Solution: If you encounter this error, please report it as a bug. As a workaround, check that your input does not contain unusual Unicode sequences or extremely large numbers that may not round-trip through JSON.

Common Issues

Empty Separator

The separator must be a non-empty string. Using an empty separator is always a logic error -- it would make keys ambiguous.

# This raises an error
tools = jt.JSONTools().flatten().separator("")

# Use any non-empty string
tools = jt.JSONTools().flatten().separator(".")
tools = jt.JSONTools().flatten().separator("::")
tools = jt.JSONTools().flatten().separator("/")

In Rust, an empty separator causes a panic (via assert!). In Python, it raises a ValueError.

Missing Operation Mode

The most common mistake is forgetting to set a mode:

# This always raises E005
tools = jt.JSONTools()
tools.execute(data)  # Error!

# Set a mode first
tools = jt.JSONTools().flatten()
tools.execute(data)  # OK

Dict vs String Input

Both str and dict inputs are accepted, but the output type mirrors the input type:

# String in -> string out
result = tools.execute('{"a": {"b": 1}}')
assert isinstance(result, str)
# result == '{"a.b":1}'

# Dict in -> dict out
result = tools.execute({"a": {"b": 1}})
assert isinstance(result, dict)
# result == {"a.b": 1}

If you need the raw JSON string output from a dict input, use .execute_to_output():

output = tools.execute_to_output({"a": {"b": 1}})
json_str = output.get_single()  # Returns a JSON string

Regex Patterns in Replacements

Replacement patterns use standard regex syntax. Common pitfalls:

# The dot matches ANY character -- "user.name" matches "username" too
tools.key_replacement("user.name", "id")

# Escape dots for literal matching
tools.key_replacement(r"user\.name", "id")
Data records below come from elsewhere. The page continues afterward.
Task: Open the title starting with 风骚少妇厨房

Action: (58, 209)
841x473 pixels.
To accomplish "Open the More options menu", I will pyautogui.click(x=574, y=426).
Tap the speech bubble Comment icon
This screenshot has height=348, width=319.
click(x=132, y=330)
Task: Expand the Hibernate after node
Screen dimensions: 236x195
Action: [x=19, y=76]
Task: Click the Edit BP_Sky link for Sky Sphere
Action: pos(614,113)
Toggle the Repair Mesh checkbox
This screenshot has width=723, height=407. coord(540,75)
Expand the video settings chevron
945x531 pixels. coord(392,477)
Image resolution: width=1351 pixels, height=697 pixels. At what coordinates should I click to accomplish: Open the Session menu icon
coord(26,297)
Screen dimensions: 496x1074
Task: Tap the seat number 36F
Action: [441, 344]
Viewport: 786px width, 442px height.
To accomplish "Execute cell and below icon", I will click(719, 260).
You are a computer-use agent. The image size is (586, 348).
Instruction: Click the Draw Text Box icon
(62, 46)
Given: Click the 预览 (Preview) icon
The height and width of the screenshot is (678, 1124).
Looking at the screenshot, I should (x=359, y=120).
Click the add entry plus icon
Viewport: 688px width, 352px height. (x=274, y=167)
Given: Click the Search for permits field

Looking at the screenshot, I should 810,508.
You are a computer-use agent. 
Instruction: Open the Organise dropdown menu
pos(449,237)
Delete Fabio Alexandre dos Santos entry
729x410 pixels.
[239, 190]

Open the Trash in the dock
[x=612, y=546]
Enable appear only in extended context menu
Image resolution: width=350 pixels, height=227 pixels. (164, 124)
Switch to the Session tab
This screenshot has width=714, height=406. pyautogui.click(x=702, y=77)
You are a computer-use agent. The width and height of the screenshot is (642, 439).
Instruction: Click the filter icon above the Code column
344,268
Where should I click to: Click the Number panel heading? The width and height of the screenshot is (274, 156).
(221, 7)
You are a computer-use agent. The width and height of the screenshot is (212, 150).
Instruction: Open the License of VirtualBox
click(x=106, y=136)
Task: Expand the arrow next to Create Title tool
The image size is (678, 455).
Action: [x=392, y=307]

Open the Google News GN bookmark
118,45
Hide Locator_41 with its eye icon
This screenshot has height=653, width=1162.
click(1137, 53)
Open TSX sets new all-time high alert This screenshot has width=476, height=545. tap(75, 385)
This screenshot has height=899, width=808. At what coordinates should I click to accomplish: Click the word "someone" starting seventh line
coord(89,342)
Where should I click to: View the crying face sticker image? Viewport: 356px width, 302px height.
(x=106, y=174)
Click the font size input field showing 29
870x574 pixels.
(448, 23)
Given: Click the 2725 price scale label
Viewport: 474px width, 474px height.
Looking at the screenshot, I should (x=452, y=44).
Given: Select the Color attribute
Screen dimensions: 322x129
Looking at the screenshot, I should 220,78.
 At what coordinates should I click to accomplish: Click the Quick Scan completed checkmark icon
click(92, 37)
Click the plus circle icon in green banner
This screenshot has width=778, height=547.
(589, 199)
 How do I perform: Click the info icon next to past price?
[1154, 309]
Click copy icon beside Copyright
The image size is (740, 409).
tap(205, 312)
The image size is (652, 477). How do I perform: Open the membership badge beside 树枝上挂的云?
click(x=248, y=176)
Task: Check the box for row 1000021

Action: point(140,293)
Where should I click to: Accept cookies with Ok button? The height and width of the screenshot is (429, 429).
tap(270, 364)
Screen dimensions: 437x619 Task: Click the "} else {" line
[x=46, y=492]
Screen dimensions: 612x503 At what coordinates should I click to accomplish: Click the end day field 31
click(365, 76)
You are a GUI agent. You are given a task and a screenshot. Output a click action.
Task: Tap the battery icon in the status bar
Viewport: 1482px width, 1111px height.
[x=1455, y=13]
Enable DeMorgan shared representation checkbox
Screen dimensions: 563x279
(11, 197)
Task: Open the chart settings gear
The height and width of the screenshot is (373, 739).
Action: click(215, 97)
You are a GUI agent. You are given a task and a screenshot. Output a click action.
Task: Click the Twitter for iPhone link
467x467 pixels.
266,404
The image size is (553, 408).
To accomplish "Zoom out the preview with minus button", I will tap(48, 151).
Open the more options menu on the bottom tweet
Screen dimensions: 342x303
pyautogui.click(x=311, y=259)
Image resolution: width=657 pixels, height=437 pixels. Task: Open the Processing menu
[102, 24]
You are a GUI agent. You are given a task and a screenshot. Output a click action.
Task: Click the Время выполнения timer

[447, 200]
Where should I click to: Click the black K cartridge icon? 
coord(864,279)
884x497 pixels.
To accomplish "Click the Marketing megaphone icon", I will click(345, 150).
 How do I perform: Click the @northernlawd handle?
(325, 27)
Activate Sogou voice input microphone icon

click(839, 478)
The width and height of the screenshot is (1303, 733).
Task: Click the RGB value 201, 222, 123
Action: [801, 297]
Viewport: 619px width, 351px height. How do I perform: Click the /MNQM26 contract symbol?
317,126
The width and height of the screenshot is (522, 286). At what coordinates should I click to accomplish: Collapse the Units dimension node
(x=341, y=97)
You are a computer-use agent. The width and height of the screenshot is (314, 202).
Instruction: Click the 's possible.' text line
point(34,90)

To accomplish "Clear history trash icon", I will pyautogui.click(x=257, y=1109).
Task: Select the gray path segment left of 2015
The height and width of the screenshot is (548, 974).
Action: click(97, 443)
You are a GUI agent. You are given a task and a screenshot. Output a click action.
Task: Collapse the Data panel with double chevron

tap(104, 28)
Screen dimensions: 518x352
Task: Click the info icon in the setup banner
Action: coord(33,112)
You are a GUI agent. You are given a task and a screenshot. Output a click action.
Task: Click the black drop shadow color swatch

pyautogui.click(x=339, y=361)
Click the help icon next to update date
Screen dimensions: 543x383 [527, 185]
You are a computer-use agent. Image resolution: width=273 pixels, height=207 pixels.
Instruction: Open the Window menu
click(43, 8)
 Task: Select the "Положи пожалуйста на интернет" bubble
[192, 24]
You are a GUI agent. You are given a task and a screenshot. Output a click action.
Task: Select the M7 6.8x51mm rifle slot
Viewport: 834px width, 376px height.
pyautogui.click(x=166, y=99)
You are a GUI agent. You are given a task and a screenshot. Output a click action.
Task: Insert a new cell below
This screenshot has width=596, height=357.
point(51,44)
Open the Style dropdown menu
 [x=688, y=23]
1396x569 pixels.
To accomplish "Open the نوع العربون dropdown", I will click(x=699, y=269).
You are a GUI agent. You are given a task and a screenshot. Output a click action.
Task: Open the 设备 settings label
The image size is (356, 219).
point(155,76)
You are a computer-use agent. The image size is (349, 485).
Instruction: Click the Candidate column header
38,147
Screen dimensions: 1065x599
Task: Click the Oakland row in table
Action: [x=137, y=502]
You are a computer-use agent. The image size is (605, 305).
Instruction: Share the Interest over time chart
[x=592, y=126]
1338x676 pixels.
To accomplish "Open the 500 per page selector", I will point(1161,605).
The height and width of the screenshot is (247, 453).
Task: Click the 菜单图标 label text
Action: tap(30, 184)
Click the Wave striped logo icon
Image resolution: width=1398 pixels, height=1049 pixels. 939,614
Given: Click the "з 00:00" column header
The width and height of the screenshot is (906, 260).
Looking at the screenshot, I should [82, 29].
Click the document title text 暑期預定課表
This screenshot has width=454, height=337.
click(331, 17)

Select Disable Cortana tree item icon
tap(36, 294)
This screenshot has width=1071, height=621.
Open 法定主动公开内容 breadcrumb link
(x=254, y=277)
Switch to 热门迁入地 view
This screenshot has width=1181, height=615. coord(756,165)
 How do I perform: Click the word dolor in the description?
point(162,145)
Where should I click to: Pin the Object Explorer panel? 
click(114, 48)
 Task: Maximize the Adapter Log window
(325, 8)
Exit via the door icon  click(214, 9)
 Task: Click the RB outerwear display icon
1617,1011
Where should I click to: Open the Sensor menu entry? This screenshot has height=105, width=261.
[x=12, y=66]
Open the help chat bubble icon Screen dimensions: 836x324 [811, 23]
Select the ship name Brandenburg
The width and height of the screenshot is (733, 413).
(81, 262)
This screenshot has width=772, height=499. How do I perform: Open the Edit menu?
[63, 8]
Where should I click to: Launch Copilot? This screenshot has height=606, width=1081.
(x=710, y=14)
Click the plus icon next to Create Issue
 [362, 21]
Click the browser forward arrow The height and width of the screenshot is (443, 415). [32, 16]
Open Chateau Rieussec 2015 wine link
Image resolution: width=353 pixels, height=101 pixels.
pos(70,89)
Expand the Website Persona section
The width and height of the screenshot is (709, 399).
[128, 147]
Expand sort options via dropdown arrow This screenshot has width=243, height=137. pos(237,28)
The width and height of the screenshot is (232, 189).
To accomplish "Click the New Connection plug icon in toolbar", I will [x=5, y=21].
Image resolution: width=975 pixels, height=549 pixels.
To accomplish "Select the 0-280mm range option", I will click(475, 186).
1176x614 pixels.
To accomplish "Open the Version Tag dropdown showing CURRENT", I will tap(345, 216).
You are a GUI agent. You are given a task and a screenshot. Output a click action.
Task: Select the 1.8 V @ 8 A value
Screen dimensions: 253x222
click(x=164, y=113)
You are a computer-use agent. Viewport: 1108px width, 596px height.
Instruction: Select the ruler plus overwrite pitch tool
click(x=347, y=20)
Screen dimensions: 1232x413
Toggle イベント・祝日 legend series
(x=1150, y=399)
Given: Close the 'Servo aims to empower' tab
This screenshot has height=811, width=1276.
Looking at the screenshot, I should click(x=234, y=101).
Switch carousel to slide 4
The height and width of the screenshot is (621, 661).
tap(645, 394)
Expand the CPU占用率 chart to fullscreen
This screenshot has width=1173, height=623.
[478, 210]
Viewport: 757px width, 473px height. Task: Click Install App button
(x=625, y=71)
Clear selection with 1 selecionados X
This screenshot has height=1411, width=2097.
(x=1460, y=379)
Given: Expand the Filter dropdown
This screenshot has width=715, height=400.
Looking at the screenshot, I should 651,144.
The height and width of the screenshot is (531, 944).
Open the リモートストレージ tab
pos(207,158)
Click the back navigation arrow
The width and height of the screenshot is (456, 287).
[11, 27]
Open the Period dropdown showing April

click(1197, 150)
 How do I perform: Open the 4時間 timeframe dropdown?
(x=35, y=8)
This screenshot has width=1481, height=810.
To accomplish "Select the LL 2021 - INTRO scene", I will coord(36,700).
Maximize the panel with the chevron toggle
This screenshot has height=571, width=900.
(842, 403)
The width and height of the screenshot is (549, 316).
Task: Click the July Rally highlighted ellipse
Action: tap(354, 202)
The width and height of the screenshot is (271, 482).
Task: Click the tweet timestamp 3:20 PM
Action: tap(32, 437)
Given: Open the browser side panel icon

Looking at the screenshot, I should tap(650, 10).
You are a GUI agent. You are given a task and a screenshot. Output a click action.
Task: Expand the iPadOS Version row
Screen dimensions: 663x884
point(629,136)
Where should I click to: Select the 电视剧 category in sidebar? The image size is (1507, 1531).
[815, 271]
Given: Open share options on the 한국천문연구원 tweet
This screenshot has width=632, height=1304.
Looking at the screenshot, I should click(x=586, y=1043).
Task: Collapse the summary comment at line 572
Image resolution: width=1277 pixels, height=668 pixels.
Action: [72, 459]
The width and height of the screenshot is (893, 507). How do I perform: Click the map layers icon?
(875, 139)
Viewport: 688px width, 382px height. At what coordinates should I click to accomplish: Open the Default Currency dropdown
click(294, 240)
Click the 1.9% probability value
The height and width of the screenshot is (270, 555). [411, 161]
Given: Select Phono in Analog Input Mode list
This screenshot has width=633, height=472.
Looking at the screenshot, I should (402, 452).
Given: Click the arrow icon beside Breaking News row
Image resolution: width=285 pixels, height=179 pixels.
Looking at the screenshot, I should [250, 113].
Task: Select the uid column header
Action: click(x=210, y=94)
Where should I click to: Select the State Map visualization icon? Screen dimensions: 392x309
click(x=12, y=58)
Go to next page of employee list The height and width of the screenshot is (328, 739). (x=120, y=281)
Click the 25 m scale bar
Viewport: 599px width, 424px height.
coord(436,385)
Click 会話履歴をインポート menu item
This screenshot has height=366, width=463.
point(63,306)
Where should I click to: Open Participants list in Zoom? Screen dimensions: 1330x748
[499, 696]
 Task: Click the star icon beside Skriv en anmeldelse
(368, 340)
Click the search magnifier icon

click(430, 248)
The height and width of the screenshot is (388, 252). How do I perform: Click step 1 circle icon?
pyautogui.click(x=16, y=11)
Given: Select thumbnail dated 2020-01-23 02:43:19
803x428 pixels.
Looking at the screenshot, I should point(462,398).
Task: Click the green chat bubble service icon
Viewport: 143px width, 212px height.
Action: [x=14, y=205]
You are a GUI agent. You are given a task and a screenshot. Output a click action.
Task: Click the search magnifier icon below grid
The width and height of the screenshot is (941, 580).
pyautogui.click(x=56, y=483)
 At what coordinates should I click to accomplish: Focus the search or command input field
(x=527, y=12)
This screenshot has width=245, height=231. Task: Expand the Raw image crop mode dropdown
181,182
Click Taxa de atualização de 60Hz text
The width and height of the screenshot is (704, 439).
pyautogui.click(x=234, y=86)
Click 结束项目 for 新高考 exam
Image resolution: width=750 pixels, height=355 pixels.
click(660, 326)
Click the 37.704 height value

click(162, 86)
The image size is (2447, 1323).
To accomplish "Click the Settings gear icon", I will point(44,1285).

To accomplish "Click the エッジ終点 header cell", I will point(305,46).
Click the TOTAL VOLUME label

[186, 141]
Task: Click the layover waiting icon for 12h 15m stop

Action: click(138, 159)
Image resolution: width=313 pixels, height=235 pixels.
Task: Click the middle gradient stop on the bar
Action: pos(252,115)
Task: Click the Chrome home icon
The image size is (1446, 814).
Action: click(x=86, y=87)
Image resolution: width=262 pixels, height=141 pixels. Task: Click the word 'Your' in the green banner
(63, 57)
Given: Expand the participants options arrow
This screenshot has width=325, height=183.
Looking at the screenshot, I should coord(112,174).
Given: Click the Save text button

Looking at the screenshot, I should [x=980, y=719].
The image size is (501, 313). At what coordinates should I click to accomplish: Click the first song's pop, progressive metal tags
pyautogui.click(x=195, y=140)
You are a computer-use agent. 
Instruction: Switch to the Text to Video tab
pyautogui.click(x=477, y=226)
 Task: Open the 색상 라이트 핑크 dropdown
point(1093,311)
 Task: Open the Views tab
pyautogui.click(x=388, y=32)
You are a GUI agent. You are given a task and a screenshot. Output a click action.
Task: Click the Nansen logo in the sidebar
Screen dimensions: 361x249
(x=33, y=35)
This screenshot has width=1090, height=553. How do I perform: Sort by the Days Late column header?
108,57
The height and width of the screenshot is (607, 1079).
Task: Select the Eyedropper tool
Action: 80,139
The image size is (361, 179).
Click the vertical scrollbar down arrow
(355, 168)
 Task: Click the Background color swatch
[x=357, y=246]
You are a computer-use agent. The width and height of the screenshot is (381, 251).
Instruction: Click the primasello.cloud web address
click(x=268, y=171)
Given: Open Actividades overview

# Use anchors for precise matching
tools.key_replacement("^user_", "")       # Only at start of key
tools.key_replacement("_suffix$", "")      # Only at end of key

Performance Tuning

When Parallelism Helps

Parallel processing adds overhead for thread spawning and synchronization. It helps when:

  • Batch size is large (100+ items by default) -- amortizes spawning cost
  • Individual documents are complex -- deep nesting, many keys, expensive transformations
  • CPU cores are available -- parallelism on a single-core machine adds only overhead

When Parallelism Hurts

Reduce or disable parallelism when:

  • Documents are tiny (a few flat keys) -- thread overhead dominates
  • Batch sizes are small (<50 items) -- raise parallel_threshold
  • Memory is constrained -- each thread needs its own stack and working set
  • Running inside a GIL-heavy Python workload -- the GIL is released during Rust processing, but other Python threads may contend
# Disable parallelism for small workloads
tools = jt.JSONTools().flatten().parallel_threshold(999_999)

# Or limit threads
tools = jt.JSONTools().flatten().num_threads(1)

Profiling Tips

Use the built-in benchmark suites to profile your specific workload pattern:

# Profile stress scenarios
cargo bench --profile profiling --bench stress_benchmarks --no-run
samply record --save-only -o /tmp/profile.json -- \
    ./target/profiling/deps/stress_benchmarks-* --bench

For Python profiling, measure wall-clock time since CPU profilers may not capture time spent in Rust:

import time
start = time.perf_counter()
result = tools.execute(data)
elapsed = time.perf_counter() - start
print(f"Processing took {elapsed:.3f}s")

Platform Notes

mimalloc (Rust-only)

The mimalloc global allocator is an optional feature that provides a 5-10% performance improvement. Enable it with features = ["mimalloc"] in your Cargo.toml. It is not included in Python builds because PyO3 manages memory through Python's allocator.

sonic-rs (64-bit only)

The default JSON parser is sonic-rs, which uses SIMD instructions available on 64-bit platforms (x86_64, aarch64). On 32-bit platforms, the library automatically falls back to simd-json. This is transparent -- the API is identical regardless of which parser is active.

macOS Profiling

On macOS, flamegraph requires full Xcode (not just Command Line Tools). Use samply instead:

cargo install samply
samply record --save-only -o profile.json -- ./target/profiling/deps/BENCH_BINARY --bench
samply load profile.json  # Opens Firefox Profiler

Valgrind does not work on modern macOS. Use Instruments (if Xcode is installed) or samply for profiling.